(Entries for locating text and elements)
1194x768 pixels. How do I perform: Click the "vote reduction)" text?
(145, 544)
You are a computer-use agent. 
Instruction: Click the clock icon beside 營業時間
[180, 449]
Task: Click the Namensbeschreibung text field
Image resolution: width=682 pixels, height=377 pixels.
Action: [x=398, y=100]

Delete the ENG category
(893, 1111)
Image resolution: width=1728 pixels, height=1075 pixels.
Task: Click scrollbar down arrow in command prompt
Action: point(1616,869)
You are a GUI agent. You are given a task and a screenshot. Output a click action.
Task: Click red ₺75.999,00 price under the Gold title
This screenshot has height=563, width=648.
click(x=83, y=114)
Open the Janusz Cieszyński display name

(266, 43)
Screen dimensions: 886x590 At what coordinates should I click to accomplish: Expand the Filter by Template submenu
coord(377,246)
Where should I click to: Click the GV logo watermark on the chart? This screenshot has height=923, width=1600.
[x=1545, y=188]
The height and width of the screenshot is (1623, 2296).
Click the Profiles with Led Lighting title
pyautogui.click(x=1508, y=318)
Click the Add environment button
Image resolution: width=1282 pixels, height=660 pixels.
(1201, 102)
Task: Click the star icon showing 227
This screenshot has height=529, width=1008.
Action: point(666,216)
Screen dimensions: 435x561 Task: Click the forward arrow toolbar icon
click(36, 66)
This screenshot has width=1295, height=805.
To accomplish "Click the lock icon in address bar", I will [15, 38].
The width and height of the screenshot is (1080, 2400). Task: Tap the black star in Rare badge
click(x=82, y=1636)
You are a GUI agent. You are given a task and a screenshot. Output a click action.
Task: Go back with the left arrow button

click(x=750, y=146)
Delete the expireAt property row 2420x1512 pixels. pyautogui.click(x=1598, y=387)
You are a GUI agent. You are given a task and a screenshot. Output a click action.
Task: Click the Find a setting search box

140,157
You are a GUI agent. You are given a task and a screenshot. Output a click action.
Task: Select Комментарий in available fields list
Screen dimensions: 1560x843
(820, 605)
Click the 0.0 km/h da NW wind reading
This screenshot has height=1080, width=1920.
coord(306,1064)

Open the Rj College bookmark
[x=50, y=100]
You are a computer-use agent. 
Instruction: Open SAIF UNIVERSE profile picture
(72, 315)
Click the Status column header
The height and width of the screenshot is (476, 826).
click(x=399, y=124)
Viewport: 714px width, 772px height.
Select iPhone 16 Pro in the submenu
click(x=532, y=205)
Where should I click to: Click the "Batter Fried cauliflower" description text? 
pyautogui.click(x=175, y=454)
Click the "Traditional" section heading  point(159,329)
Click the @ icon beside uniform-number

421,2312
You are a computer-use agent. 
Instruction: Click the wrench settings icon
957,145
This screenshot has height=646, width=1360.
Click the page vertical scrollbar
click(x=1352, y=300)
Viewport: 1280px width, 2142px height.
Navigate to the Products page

[Your task]: Arrange every line of the data above as a Markdown table with two columns, "Row" and "Line", numbering the rows in order and leaving out blank lines.

[Answer for the task]:
| Row | Line |
|---|---|
| 1 | 1194x768 pixels. How do I perform: Click the "vote reduction)" text? |
| 2 | (145, 544) |
| 3 | You are a computer-use agent.  |
| 4 | Instruction: Click the clock icon beside 營業時間 |
| 5 | [180, 449] |
| 6 | Task: Click the Namensbeschreibung text field |
| 7 | Image resolution: width=682 pixels, height=377 pixels. |
| 8 | Action: [x=398, y=100] |
| 9 | Delete the ENG category |
| 10 | (893, 1111) |
| 11 | Image resolution: width=1728 pixels, height=1075 pixels. |
| 12 | Task: Click scrollbar down arrow in command prompt |
| 13 | Action: point(1616,869) |
| 14 | You are a GUI agent. You are given a task and a screenshot. Output a click action. |
| 15 | Task: Click red ₺75.999,00 price under the Gold title |
| 16 | This screenshot has height=563, width=648. |
| 17 | click(x=83, y=114) |
| 18 | Open the Janusz Cieszyński display name |
| 19 | (266, 43) |
| 20 | Screen dimensions: 886x590 At what coordinates should I click to accomplish: Expand the Filter by Template submenu |
| 21 | coord(377,246) |
| 22 | Where should I click to: Click the GV logo watermark on the chart? This screenshot has height=923, width=1600. |
| 23 | [x=1545, y=188] |
| 24 | The height and width of the screenshot is (1623, 2296). |
| 25 | Click the Profiles with Led Lighting title |
| 26 | pyautogui.click(x=1508, y=318) |
| 27 | Click the Add environment button |
| 28 | Image resolution: width=1282 pixels, height=660 pixels. |
| 29 | (1201, 102) |
| 30 | Task: Click the star icon showing 227 |
| 31 | This screenshot has height=529, width=1008. |
| 32 | Action: point(666,216) |
| 33 | Screen dimensions: 435x561 Task: Click the forward arrow toolbar icon |
| 34 | click(36, 66) |
| 35 | This screenshot has width=1295, height=805. |
| 36 | To accomplish "Click the lock icon in address bar", I will [15, 38]. |
| 37 | The width and height of the screenshot is (1080, 2400). Task: Tap the black star in Rare badge |
| 38 | click(x=82, y=1636) |
| 39 | You are a GUI agent. You are given a task and a screenshot. Output a click action. |
| 40 | Task: Go back with the left arrow button |
| 41 | click(x=750, y=146) |
| 42 | Delete the expireAt property row 2420x1512 pixels. pyautogui.click(x=1598, y=387) |
| 43 | You are a GUI agent. You are given a task and a screenshot. Output a click action. |
| 44 | Task: Click the Find a setting search box |
| 45 | 140,157 |
| 46 | You are a GUI agent. You are given a task and a screenshot. Output a click action. |
| 47 | Task: Select Комментарий in available fields list |
| 48 | Screen dimensions: 1560x843 |
| 49 | (820, 605) |
| 50 | Click the 0.0 km/h da NW wind reading |
| 51 | This screenshot has height=1080, width=1920. |
| 52 | coord(306,1064) |
| 53 | Open the Rj College bookmark |
| 54 | [x=50, y=100] |
| 55 | You are a computer-use agent.  |
| 56 | Instruction: Open SAIF UNIVERSE profile picture |
| 57 | (72, 315) |
| 58 | Click the Status column header |
| 59 | The height and width of the screenshot is (476, 826). |
| 60 | click(x=399, y=124) |
| 61 | Viewport: 714px width, 772px height. |
| 62 | Select iPhone 16 Pro in the submenu |
| 63 | click(x=532, y=205) |
| 64 | Where should I click to: Click the "Batter Fried cauliflower" description text?  |
| 65 | pyautogui.click(x=175, y=454) |
| 66 | Click the "Traditional" section heading  point(159,329) |
| 67 | Click the @ icon beside uniform-number |
| 68 | 421,2312 |
| 69 | You are a computer-use agent.  |
| 70 | Instruction: Click the wrench settings icon |
| 71 | 957,145 |
| 72 | This screenshot has height=646, width=1360. |
| 73 | Click the page vertical scrollbar |
| 74 | click(x=1352, y=300) |
| 75 | Viewport: 1280px width, 2142px height. |
| 76 | Navigate to the Products page |